On 1 November, Bloomberg BusinessWeek magazine responded to
Hurricane Sandy with the front-cover headline: ‘It’s Global Warming, Stupid.’
This title echoes the 1992 US presidential election slogan ‘It’s the economy,
stupid’, which developed from Bill Clinton’s strategist James Carville and his
successful criticism of the sitting president, George HW Bush, for ignoring the
economy. The BusinessWeek title was aimed at the two leading
candidates in the recent presidential election campaign, Obama and Mitt Romney,
who ignored global warming in their three televised debates. ‘The only
responsible first step is to put climate change back on the table for
discussion’, said BusinessWeek.
This implies that after Hurricane Sandy, global warming would haunt President
Obama if he stupidly ignored it following his re-election. In his victory
speech, Obama spoke of an
America ‘threatened by the destructive power of a warming planet’.
This suggests Obama will be more ‘on
message’ about global warming during his second term. Why did he decide to
speak out on global warming immediately after his re-election, having kept
quiet about it during the election campaign? A cynic might suggest that action
on global warming is perceived as harming the economy and jobs in the US, and
therefore could have been a vote loser; now Obama will not need to seek
re-election and can speak out about climate change as much as he likes.
Maybe Obama has understood the wider
message that anyone who ignores global warming is either stupid or in denial.
‘Anyone who says there is not a dramatic change in weather patterns, I think is
denying reality’, declared New York governor Andrew M Cuomo after the Sandy
flooding. This message castigates anyone who might point out that long before
global warming was discussed, hurricanes killed many more people, and the
destruction caused in the US by Hurricane Sandy is not unprecedented. To give
one example, in 1938 the New England Hurricane killed more than 700 people, including 60
in New York. Yet to suggest that global warming has not made bad weather events
worse provokes allegations of climate-change denial or stupidity.
In this sense, global warming can be
compared to ancient superstitions. In Medieval Europe, religion governed
perceptions of weather events and legends were constructed to understand them.
According to a Venetian legend, in 1340 demons blew winds that created a storm
surge towards Venice. Then St Mark, St George and St Nicholas stopped the
demons by making the sign of a cross and saved the city.
Is global warming the contemporary demon
causing storm surges? Today, climate change provides the narrative for
understanding the relationship between humanity and nature.
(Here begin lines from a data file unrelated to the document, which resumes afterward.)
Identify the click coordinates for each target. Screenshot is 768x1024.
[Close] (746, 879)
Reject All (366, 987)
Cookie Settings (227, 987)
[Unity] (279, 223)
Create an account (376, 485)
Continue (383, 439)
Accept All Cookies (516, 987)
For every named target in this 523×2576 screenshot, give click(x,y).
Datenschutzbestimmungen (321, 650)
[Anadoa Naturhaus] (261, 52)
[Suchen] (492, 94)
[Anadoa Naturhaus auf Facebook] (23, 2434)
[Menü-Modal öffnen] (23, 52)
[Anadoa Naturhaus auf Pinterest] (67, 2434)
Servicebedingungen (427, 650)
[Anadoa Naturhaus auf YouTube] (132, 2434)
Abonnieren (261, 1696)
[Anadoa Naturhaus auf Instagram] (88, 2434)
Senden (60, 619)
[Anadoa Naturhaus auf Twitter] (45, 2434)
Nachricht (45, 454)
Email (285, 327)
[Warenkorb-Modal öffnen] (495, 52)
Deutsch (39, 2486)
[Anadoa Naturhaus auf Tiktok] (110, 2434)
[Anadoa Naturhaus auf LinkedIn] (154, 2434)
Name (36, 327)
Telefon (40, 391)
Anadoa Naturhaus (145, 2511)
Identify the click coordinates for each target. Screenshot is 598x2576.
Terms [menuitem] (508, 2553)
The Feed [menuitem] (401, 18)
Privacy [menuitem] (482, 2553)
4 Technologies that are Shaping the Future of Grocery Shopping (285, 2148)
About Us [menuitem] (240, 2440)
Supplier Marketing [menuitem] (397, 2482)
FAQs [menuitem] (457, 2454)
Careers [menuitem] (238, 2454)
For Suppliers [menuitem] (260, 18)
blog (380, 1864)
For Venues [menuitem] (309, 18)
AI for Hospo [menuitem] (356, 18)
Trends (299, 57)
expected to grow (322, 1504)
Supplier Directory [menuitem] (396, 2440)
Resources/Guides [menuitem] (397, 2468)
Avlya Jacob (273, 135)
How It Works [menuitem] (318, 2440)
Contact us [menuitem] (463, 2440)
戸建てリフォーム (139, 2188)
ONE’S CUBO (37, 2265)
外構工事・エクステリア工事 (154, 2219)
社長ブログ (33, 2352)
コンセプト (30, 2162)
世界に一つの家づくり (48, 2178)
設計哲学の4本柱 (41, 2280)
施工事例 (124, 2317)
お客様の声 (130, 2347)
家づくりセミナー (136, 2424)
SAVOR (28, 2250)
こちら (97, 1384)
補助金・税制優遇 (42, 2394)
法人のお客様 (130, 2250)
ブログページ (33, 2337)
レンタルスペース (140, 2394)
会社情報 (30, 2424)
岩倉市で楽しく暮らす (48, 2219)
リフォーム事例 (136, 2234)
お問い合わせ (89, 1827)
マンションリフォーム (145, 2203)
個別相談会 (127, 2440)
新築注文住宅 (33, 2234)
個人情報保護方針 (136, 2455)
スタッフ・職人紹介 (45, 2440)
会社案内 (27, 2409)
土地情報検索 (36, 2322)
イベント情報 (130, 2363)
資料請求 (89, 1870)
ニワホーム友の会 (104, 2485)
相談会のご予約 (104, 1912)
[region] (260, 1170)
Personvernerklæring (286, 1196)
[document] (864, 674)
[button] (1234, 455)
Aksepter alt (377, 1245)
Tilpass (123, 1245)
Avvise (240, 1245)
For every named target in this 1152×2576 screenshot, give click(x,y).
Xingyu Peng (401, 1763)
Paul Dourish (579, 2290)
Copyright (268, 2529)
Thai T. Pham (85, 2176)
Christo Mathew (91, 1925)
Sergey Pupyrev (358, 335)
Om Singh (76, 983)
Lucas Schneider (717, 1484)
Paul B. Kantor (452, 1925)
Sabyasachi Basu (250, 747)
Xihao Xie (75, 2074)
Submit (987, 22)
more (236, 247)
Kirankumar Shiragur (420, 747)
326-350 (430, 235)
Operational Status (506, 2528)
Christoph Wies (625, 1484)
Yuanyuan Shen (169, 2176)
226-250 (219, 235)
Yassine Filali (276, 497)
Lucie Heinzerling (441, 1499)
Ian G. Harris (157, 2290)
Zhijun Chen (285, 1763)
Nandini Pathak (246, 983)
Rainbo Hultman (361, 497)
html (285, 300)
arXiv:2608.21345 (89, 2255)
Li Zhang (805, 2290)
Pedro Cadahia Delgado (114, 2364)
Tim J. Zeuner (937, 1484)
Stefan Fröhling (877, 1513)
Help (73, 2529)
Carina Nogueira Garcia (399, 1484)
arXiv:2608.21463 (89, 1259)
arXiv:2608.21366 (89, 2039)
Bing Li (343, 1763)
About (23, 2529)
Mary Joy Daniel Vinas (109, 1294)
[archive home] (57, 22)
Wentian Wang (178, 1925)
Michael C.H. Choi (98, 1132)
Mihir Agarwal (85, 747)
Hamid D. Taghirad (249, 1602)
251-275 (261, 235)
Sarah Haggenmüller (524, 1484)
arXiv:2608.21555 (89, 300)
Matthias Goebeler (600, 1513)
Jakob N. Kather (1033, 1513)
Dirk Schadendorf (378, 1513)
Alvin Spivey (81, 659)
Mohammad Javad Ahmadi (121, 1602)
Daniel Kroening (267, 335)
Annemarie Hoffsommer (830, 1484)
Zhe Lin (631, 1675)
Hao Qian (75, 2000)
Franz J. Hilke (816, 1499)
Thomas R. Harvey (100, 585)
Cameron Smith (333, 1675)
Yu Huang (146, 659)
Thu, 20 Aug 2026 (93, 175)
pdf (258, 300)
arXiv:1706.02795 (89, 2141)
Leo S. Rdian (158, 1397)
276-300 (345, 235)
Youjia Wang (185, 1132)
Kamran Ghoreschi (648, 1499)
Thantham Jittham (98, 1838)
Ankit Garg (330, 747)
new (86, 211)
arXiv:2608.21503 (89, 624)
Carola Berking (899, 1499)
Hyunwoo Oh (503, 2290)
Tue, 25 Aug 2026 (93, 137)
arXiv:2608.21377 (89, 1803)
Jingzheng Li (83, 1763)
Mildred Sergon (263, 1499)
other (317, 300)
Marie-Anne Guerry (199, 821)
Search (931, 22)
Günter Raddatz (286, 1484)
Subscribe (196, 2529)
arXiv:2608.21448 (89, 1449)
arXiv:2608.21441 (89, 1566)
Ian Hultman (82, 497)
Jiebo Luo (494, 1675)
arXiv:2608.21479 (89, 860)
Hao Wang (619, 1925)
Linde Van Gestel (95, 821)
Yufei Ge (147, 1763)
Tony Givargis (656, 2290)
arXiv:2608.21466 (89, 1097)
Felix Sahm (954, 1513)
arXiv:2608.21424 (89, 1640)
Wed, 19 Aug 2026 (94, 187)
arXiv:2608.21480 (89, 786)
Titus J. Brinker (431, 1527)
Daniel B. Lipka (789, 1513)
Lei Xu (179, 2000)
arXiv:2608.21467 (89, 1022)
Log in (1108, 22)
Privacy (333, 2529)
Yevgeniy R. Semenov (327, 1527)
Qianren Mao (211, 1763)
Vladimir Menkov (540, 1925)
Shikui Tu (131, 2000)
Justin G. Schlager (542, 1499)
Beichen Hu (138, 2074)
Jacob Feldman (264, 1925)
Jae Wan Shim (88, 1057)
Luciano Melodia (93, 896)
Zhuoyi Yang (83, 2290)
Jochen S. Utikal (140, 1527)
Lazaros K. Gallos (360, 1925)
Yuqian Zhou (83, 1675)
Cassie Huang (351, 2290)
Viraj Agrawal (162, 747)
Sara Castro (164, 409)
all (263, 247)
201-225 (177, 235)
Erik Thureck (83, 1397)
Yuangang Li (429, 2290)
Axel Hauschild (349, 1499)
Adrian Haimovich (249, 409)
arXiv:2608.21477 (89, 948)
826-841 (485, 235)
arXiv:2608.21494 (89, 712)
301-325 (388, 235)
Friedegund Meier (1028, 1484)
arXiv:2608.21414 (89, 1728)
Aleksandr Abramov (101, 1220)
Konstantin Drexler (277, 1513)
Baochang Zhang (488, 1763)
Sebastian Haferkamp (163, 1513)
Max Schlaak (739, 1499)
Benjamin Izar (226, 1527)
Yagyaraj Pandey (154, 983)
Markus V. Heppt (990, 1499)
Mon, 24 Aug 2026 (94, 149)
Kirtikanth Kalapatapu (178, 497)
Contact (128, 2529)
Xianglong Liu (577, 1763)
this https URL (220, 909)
In medieval times,
critics were treated as heretics, often with deadly consequences. Now critics
or those who fail to endorse fears about global warming are labelled stupid and
are told to get ‘on message’. This limits debate about the causes of bad
weather events and responses.
London, Rotterdam and Venice initiated
flood-control barriers before global warming clouded debate; Venice’s barriers
should be completed in 2016. In 2005, New Orleans was devastated by Hurricane
Katrina, which was also widely blamed on global warming, and 1,200 people died
due to inadequate flood protection. New York’s mayor, Michael Bloomberg, has endorsed Obama for his
approach to climate change. But Bloomberg has favoured small-scale flood
protection measures for New York, including raising subway
grates to reduce subway flooding, over barrier systems. Many locations
worldwide could benefit from better flood protection. Yet the deployment of
global warming to shut out the opinions of anyone who questions this narrative
is the biggest barrier we face to defending ourselves from bad weather events.